Giftiger BissNosferatu-Spinne ist nun auch im Kreis Gütersloh angekommen

Die ursprünglich aus dem Mittelmeerraum stammende Art breitet sich in Deutschland aus. Einen Nachweis gibt es auch aus Rheda-Wiedenbrück, berichtet der NABU.

Max Maschmann

Die Nosferatu-Spinne ist inzwischen auch im Kreis Gütersloh angekommen. - © dpa
Die Nosferatu-Spinne ist inzwischen auch im Kreis Gütersloh angekommen. © dpa

Rheda-Wiedenbrück. Die Nosferatu-Spinne breitet sich in der Region aus und ist mittlerweile auch im Kreis Gütersloh angekommen. Wie aus einem aktuellen Bericht des NABU hervorgeht, ist die ursprünglich aus dem Mittelmeergebiet stammende Art in Rheda-Wiedenbrück nachgewiesen worden.

Weitere Sichtungen in Ostwestfalen-Lippe hat es demnach in Bielefeld, Bünde, Lage oder Minden gegeben.
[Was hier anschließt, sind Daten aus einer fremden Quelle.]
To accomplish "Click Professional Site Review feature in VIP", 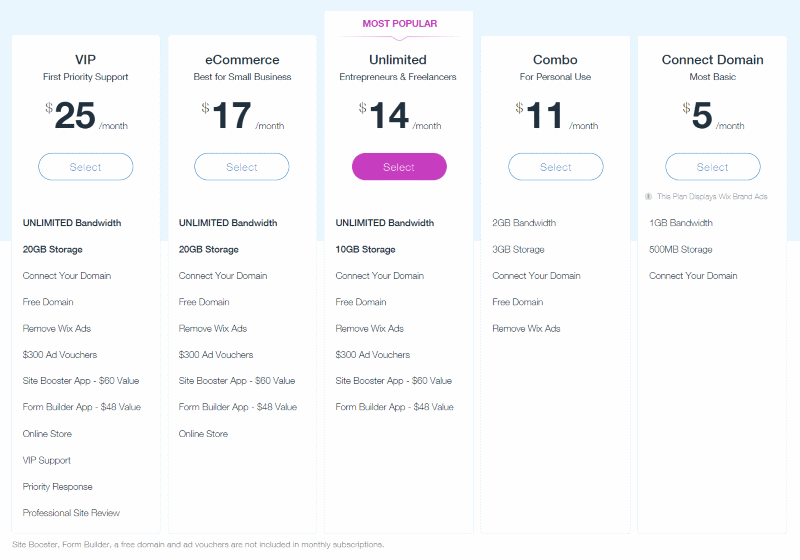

Das ist das Ergebnis eines Meldeaufrufs des NABU und des Beobachtungsportals „NABU-naturgucker.de".

Die Nosferatu-Spinne kommt gelegentlich im Freiland vor. Doch gerade im Herbst zieht es sie, so wie die meisten anderen Spinnenarten auch, ins Warme. Das Tier ist in Deutschland daher fast ausschließlich in Gebäuden anzutreffen.

Biss der Spinne ist vergleichbar mit einem Insektenstich

Die Verbreitungsschwerpunkte der Spinne liegen, trotz Meldungen aus der ganzen Bundesrepublik, unverändert im Süden und Westen. Vor allem entlang von Rhein, Neckar und Ruhr komme die Nosferatu-Spinne nahezu flächendeckend vor, betont der NABU. Mit einer Körperlänge von bis zu zwei Zentimetern und einer Beinspannweite von etwa fünf Zentimetern gehört sie mit der Hauswinkelspinne zu den größten Gebäudebewohnerinnen, so der NABU.

Die Nosferatu-Spinne könne zwar spürbar beißen, tue das aber nur sehr selten bei direkter Bedrohung. Der Biss sei vergleichbar mit einem leichten Insektenstich, berichtet der NABU. Als nächtliche Jägerin hält die Nosferatu im Haus den Bestand an Fliegen und anderen Insekten klein.